Communication breakdown
What’s happening today?
We don’t say what we mean,
And we don’t mean what we say.

We trundle along in life,
Not speaking when we should,
We wait until it’s too late,
And then say nothing good.

We don’t look at each other,
Nor smile as much these days,
We are all so busy,
Being busy is the craze.
But what is so important?
That we don’t really talk?
Why don’t we make time?
Instead of running, we could walk.

We use our text messages,
Our computers, to speak for us,
We use our telephones,
And rely on our trust.
It’s hard to know what’s behind talk,
If you’re not face to face,
It’s hard to get a clear message,
Isn’t it a disgrace?

That we don’t meet each other,
And look eye to eye?
That we don’t take the time,
And understand why.

Why it is so important?
We connect and really speak,
Why it is essential,
We truly listen and not freak?

When someone suggests something,
That’s so far from our minds,
World peace depends on these things,
So let’s not be so behind.

We’ve got to make an effort,
And truly realize,
This isn’t really connecting,
It isn’t civilized.

Aisha Sherazi is a Muslim poet and has written many thought-provoking poems on a variety of topics such as gender issues, global warming, and terrorism. She is also known for her stand on humanitarian concerns and is a social activist. 

Reflection Questions:

  • Do any of these stanzas resonate with you?
  • With whom is it easy/difficult to communicate? Why?
  • What communication skills do you see that you have?
  • How would you like to grow in communication?

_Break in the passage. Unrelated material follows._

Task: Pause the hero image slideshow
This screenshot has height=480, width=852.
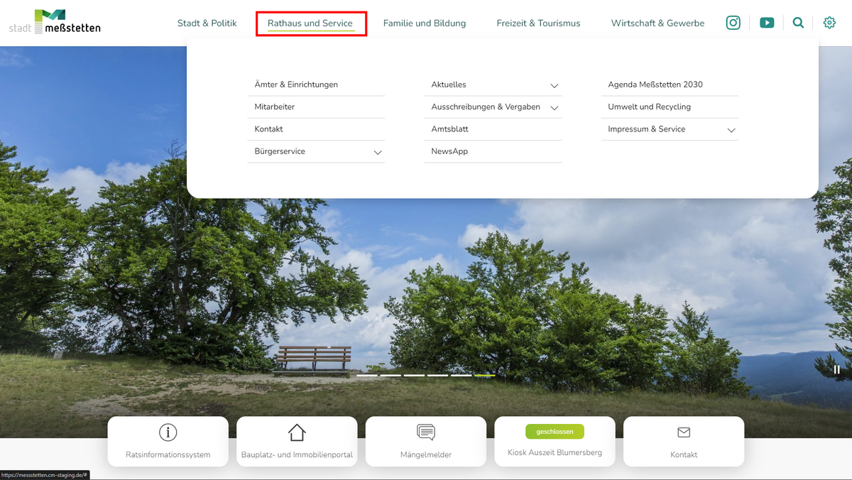Action: click(x=836, y=369)
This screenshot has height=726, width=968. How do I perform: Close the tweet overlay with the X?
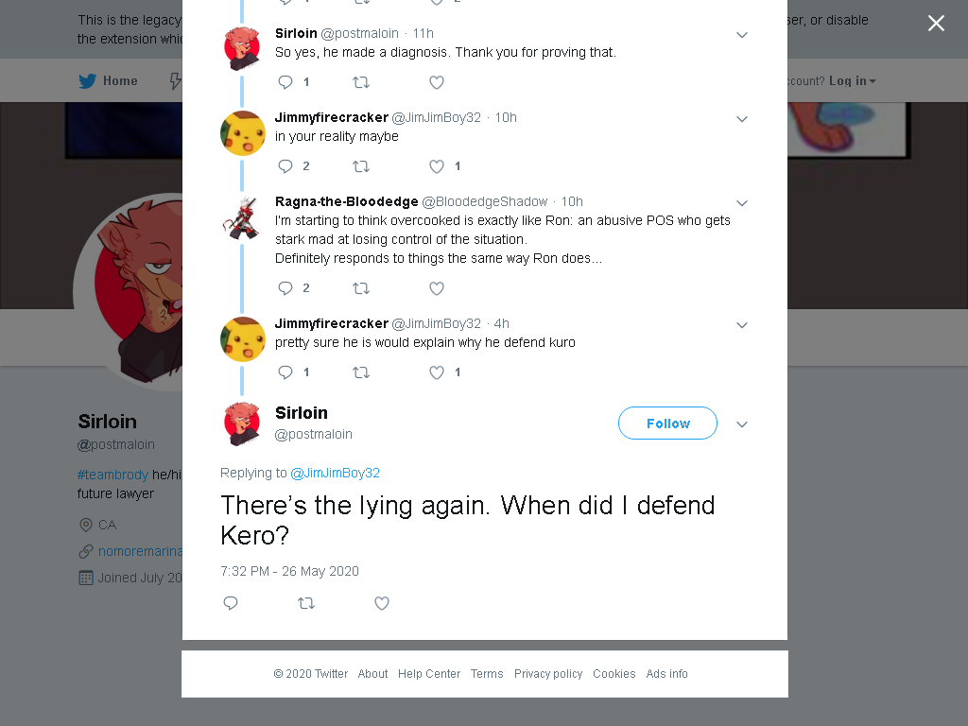click(x=936, y=24)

Love Letters from the Future

This space will be focusing on how we love ourselves and how we extend that love to others. Today we want to take a step back to allow ourselves to practice self-love and care. We will be extending that same care and thoughtfulness to ourselves with some love letters!

Write a letter to yourself from the future.

  • What do you have an abundance of?
  • What decisions do you have to make in the future that aren’t rooted in oppression but in communal pleasure?
  • What are the words you need today for tomorrow?
  • What is it that you love?
  • Who is it that you love?
  • What do you want to thank your past self (aka you right now) for?

Prayer as Help, Thanks, Wow

The Way of Awareness: Prayer, Solitude, & Silence
Cultivating Communities of Care Within…

  • Our Self
  • Our Relationships
  • Our World

Anne Lamott shares: “I don’t know much about God and prayer, but I have come to believe, over the past 25 years, that there is something to be said about keeping prayer simple: Help. Thanks. Wow.”

HELP
What cry of help comes from inside you, the deep part of who
you are?
In your role as a Vincentian, what help and support do you need
from your community?
What cries of help do you hear from our world?

THANKS
What are the gifts you are grateful for…
…within yourself
…within your community of care
…within the community you serve

WOW
Go back into your memory of a wow-worthy experience. Perhaps it was one of your first moments of AWARENESS or an encounter during your daily work. Try to recollect all of the sensations, feelings, details of this moment. Stay there for a few moments reliving the awe
and wonder you experienced.

What is the Vincentian wisdom this wow-worthy moment is trying to show you as you read the book of your life?

Seeing the Rivers of Life

Pay attention to the events of our lives from a Vincentian perspective:

  • What happened today that INSPIRED me?
  • What happened today that SURPRISED me?
  • What happened today that CHALLENGED me?
  • What happened today that touched me deeply or called me to CARE?

“Your mere presence will touch their hearts.”
~St. Vincent de Paul

  • How was your Vincentian heart touched today?

“What a benefit to be in a community where each single person participates in the good done by all the members.”
~St. Vincent de Paul

“Encourage one another, and may your mutual good example speak louder than any words can.”
~St. Louise de Marillac

  • Given these gifts of the day, what are some practical “next steps” for you on your Vincentian journey? How will you go about your work differently after having been a part of this day?